水痘-带状疱疹病毒糖蛋白:进入、复制与发病机制
Varicella-Zoster Virus Glycoproteins: Entry, Replication, and Pathogenesis.
作者信息
Oliver Stefan L, Yang Edward, Arvin Ann M
机构信息
Departments of Pediatrics and Microbiology & Immunology, Stanford University School of Medicine, Stanford, California, 94305-5208.
出版信息
Curr Clin Microbiol Rep. 2016 Dec;3(4):204-215. doi: 10.1007/s40588-016-0044-4. Epub 2016 Sep 9.
Abstract
UNLABELLED
Varicella-zoster virus (VZV), an alphaherpesvirus that causes chicken pox (varicella) and shingles (herpes zoster), is a medically important pathogen that causes considerable morbidity and, on occasion, mortality in immunocompromised patients.

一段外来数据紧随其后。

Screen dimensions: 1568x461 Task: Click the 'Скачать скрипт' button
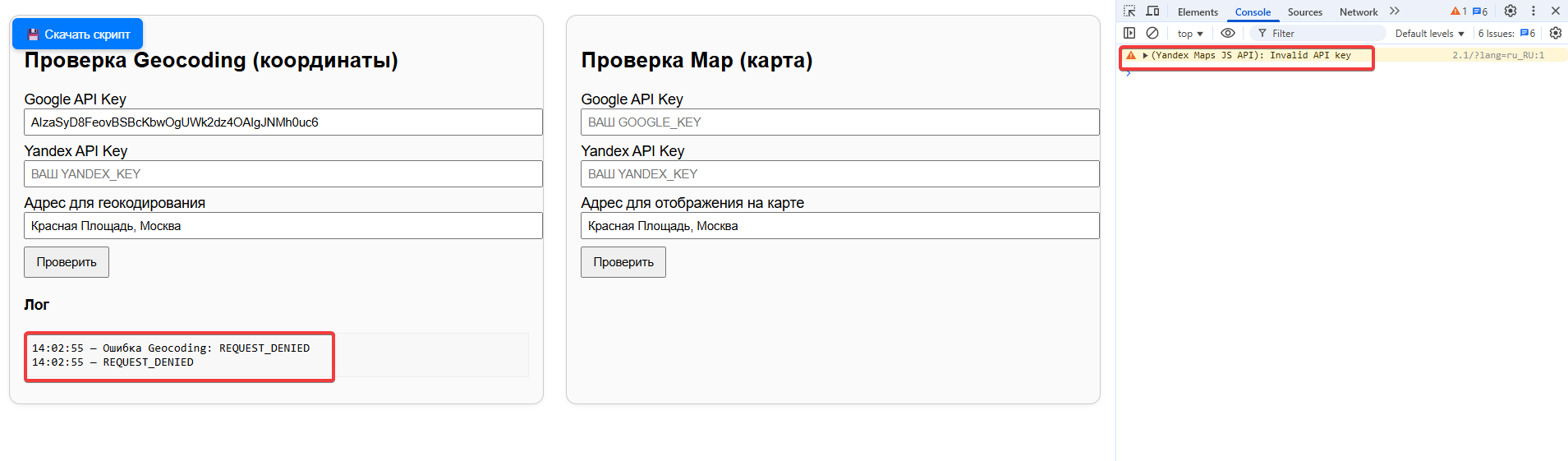pos(78,35)
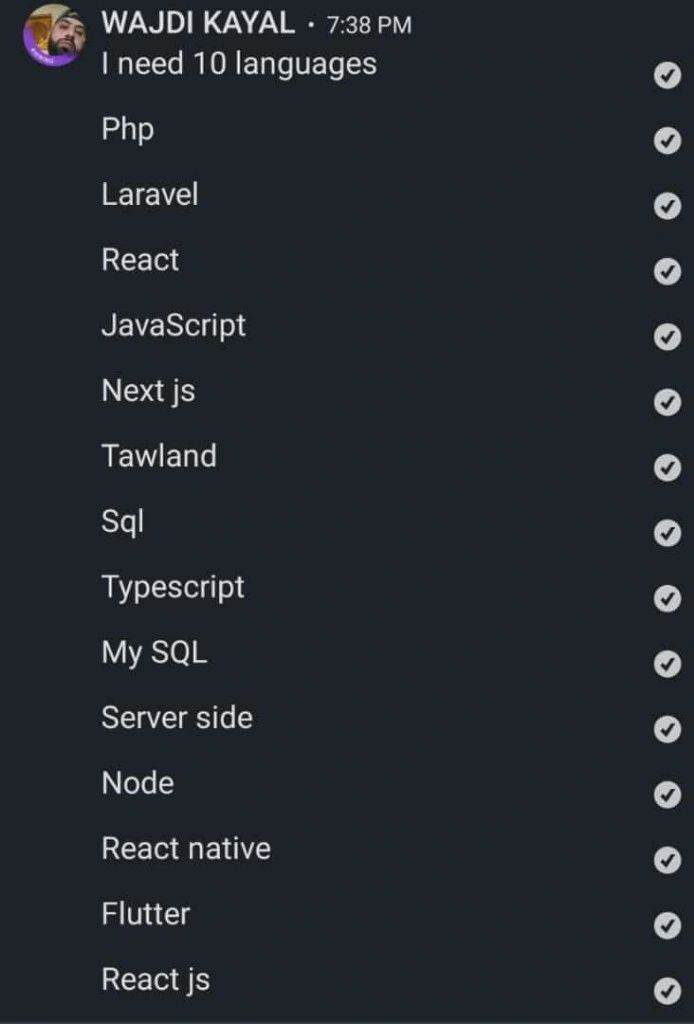Click the checkmark icon beside Tawland
694x1024 pixels.
tap(667, 468)
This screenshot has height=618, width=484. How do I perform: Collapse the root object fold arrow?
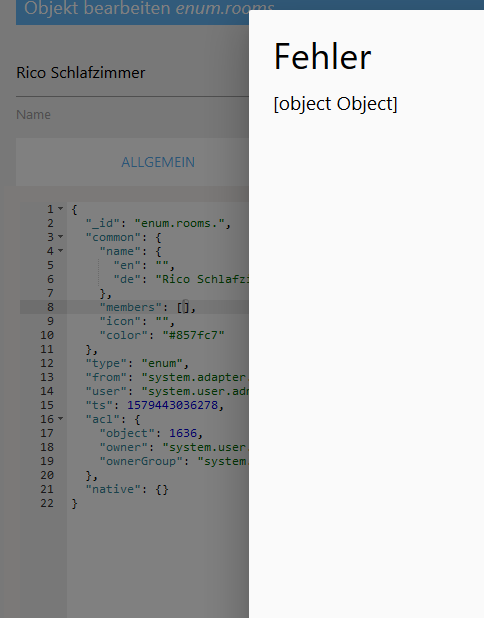[x=61, y=208]
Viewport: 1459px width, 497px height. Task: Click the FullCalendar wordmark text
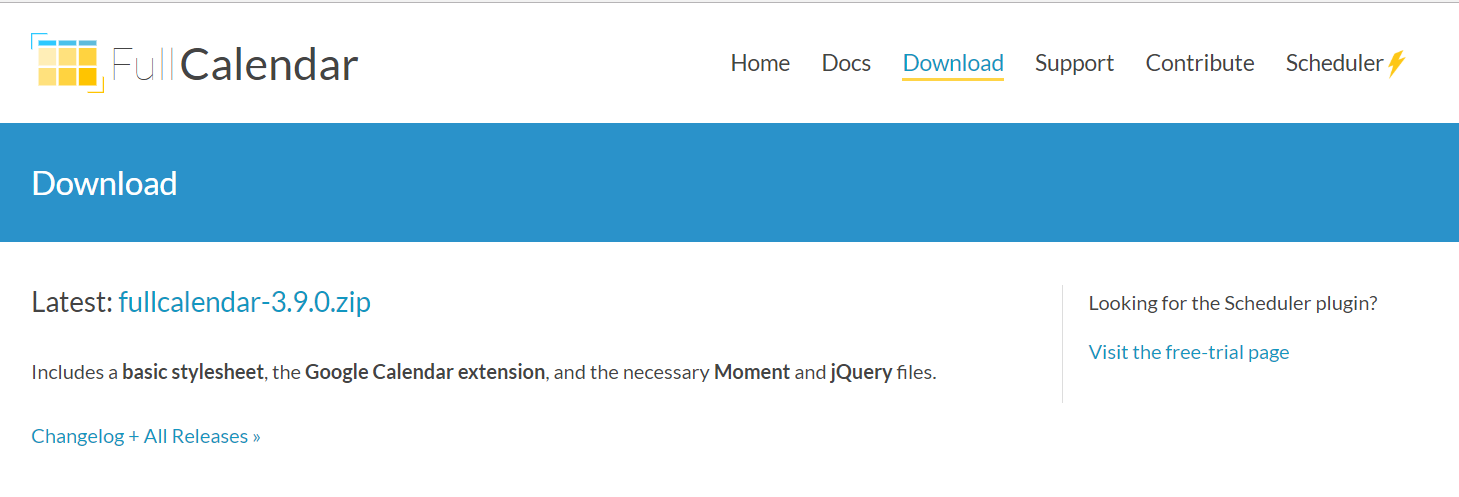pos(235,65)

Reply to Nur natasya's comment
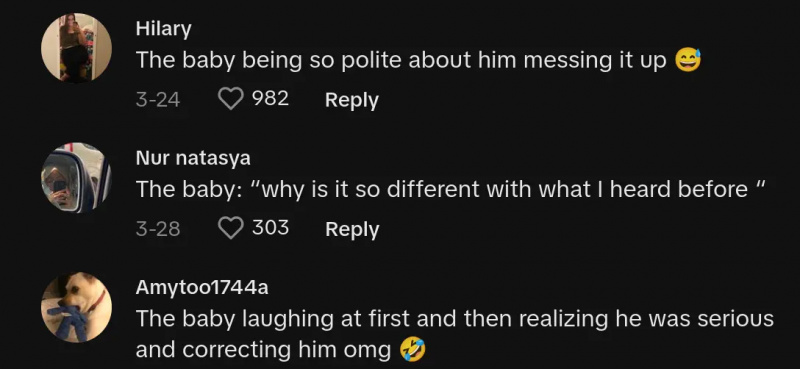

Herpes zoster can afflict the elderly with a debilitating condition, postherpetic neuralgia, triggering severe, untreatable pain for months or years. The lipid envelope of VZV, similar to all herpesviruses, contains numerous glycoproteins required for replication and pathogenesis.
PURPOSE OF REVIEW
To summarize the current knowledge about VZV glycoproteins and their roles in cell entry, replication and pathogenesis.
RECENT FINDINGS
The functions for some VZV glycoproteins are known, such as gB, gH and gL in membrane fusion, cell-cell fusion regulation, and receptor binding properties. However, the molecular mechanisms that trigger or mediate VZV glycoproteins remains poorly understood.
SUMMARY
VZV glycoproteins are central to successful replication but their modus operandi during replication and pathogenesis remain elusive requiring further mechanistic based studies.
摘要
未标注
水痘带状疱疹病毒(VZV)是一种α疱疹病毒,可引起水痘和带状疱疹,是一种重要的医学病原体,在免疫功能低下的患者中可导致相当高的发病率,有时甚至会导致死亡。带状疱疹会使老年人患上使人衰弱的带状疱疹后神经痛,引发持续数月或数年的严重、无法治愈的疼痛。与所有疱疹病毒一样,VZV的脂质包膜含有许多复制和发病机制所需的糖蛋白。
综述目的
总结目前关于VZV糖蛋白及其在细胞进入、复制和发病机制中作用的知识。
最新发现
一些VZV糖蛋白的功能已为人所知,例如gB、gH和gL在膜融合、细胞间融合调节和受体结合特性方面的功能。然而,触发或介导VZV糖蛋白的分子机制仍知之甚少。
总结
VZV糖蛋白对于成功复制至关重要,但其在复制和发病机制中的运作方式仍不清楚,需要进一步开展基于机制的研究。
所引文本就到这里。